*** MATERIAL FOR THE TASK Section Begins ***
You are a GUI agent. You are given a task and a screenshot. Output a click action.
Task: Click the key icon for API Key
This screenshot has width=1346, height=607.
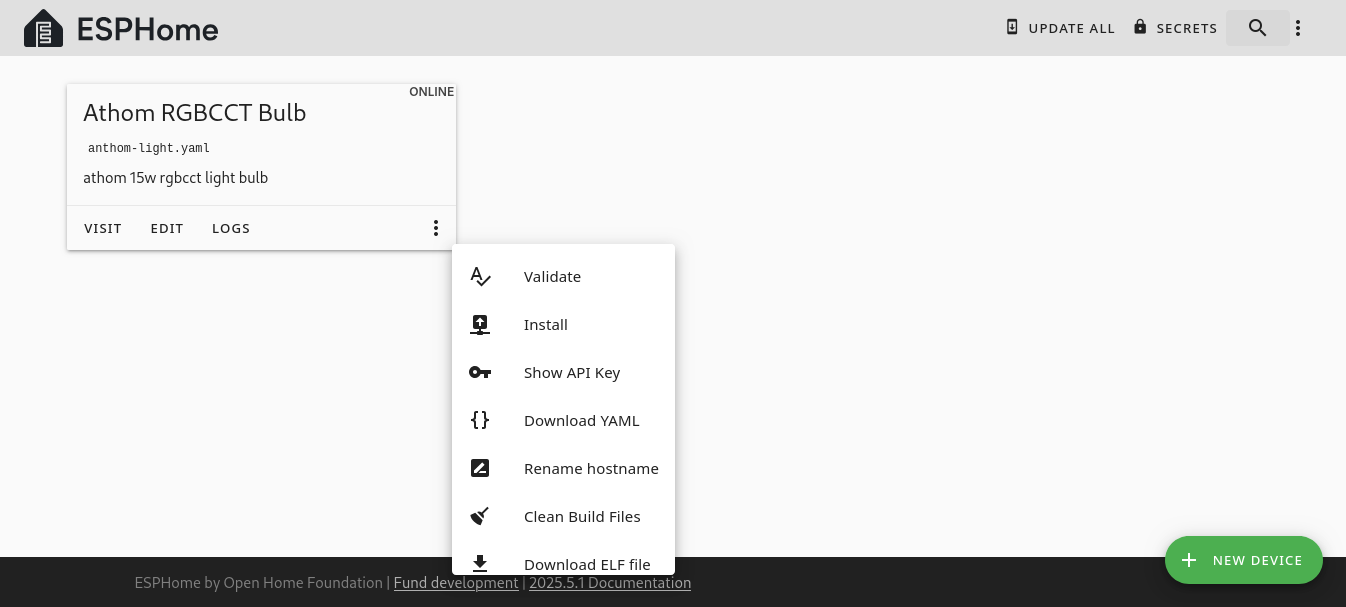click(x=480, y=373)

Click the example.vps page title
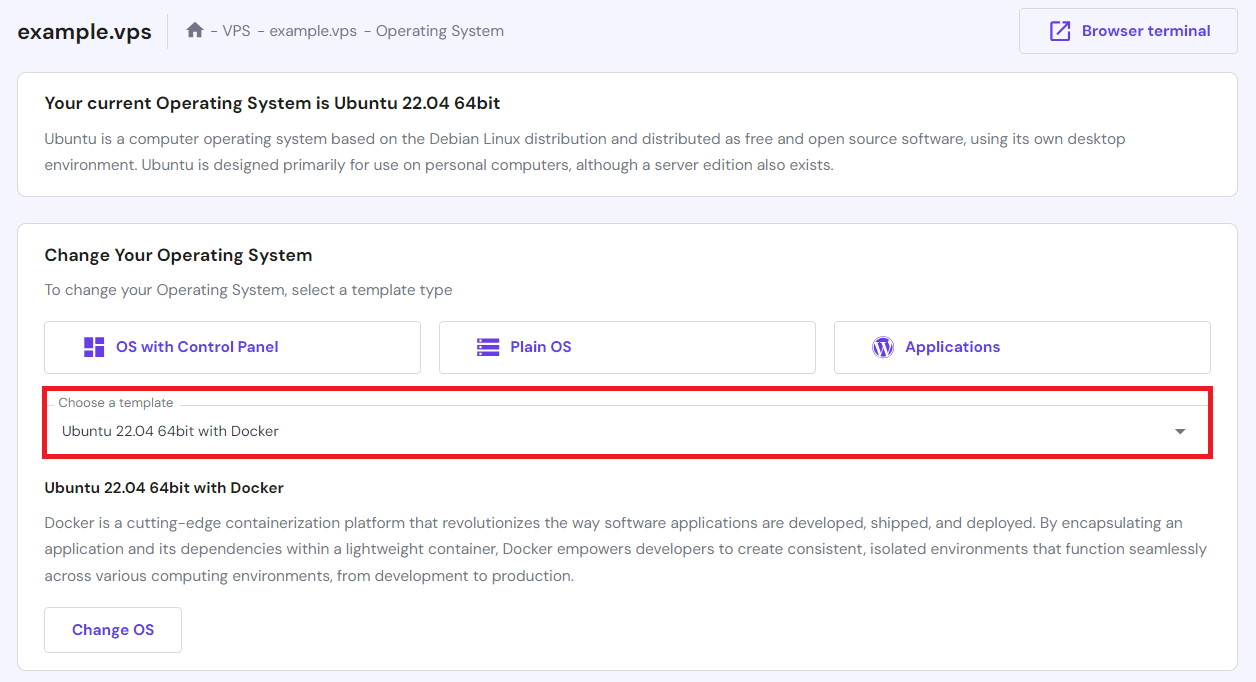point(85,32)
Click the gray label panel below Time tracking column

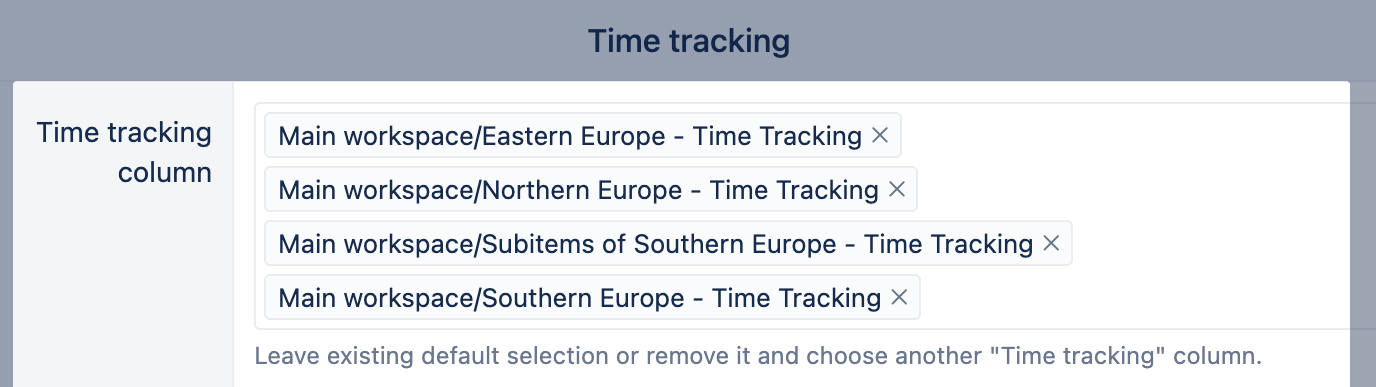point(123,290)
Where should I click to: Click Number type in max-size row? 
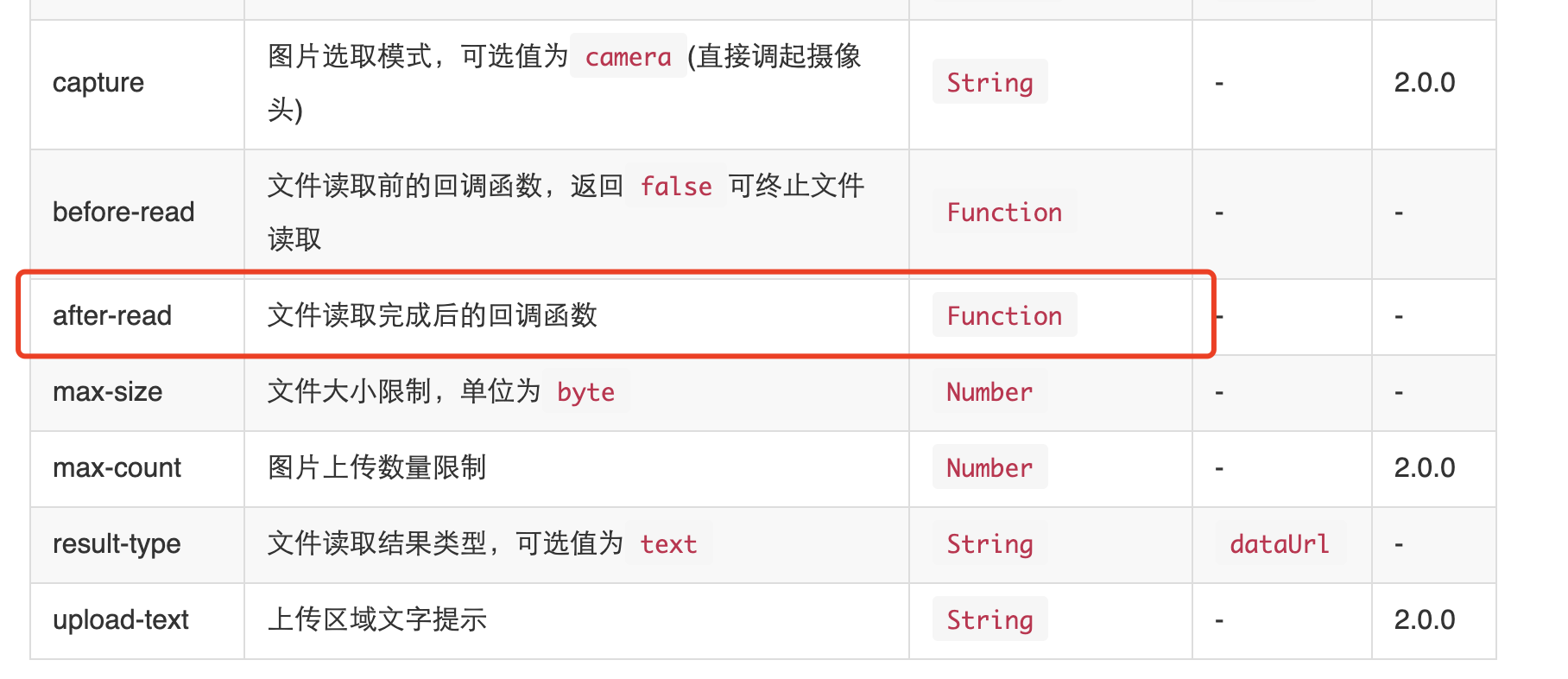pos(989,391)
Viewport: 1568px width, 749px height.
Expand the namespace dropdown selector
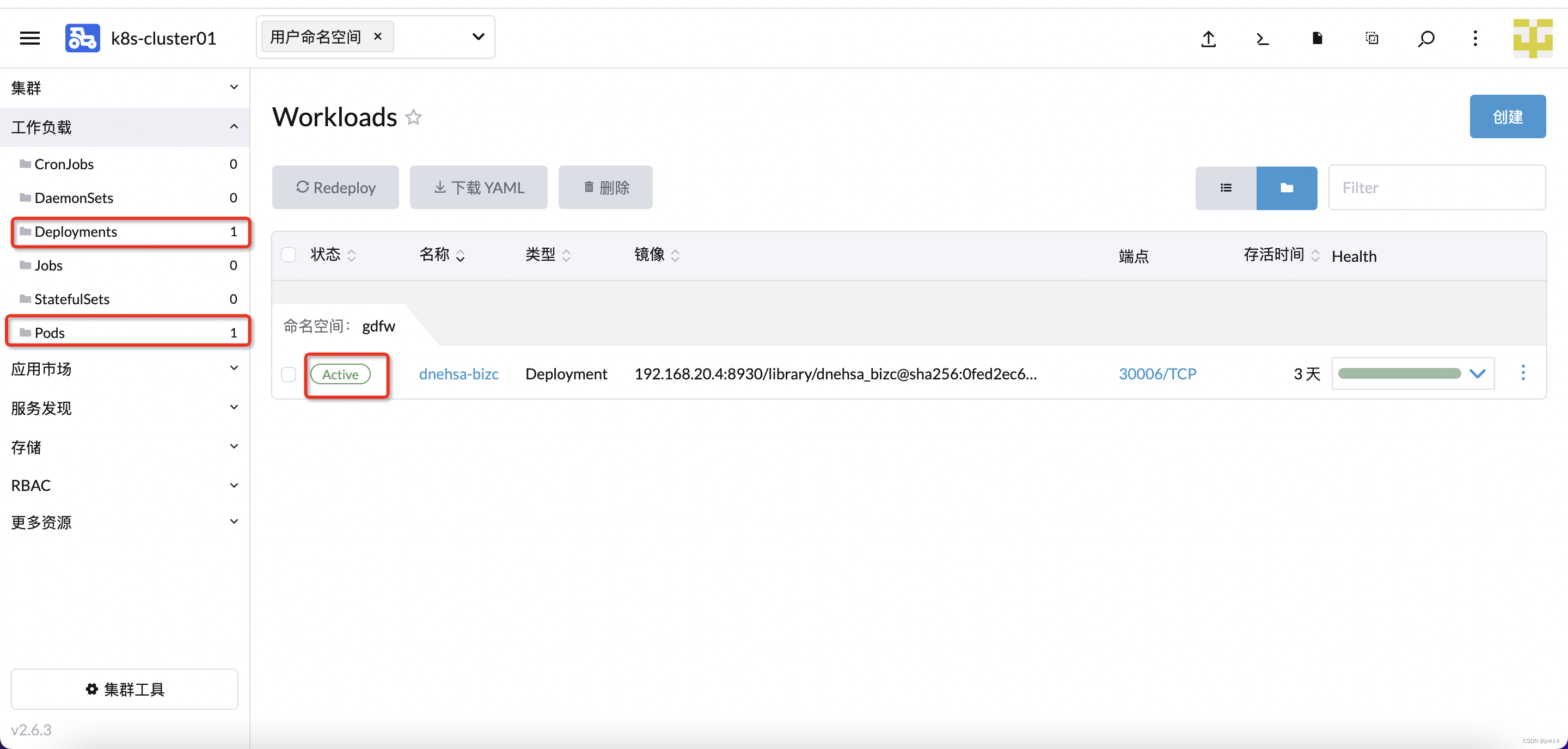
*** MATERIAL FOR THE TASK Section Ends ***
## DESCRIPTION OF THE TASK
Line by line, restate the data above exactly as it stands, minus the pictures.

## REPLY TO THE EXERCISE
You are a GUI agent. You are given a task and a screenshot. Output a click action.
Task: Click the key icon for API Key
This screenshot has width=1346, height=607.
click(x=480, y=373)

Click the example.vps page title
point(85,32)
Click the gray label panel below Time tracking column

point(123,290)
Where should I click to: Click Number type in max-size row? 
pos(989,391)
Viewport: 1568px width, 749px height.
Expand the namespace dropdown selector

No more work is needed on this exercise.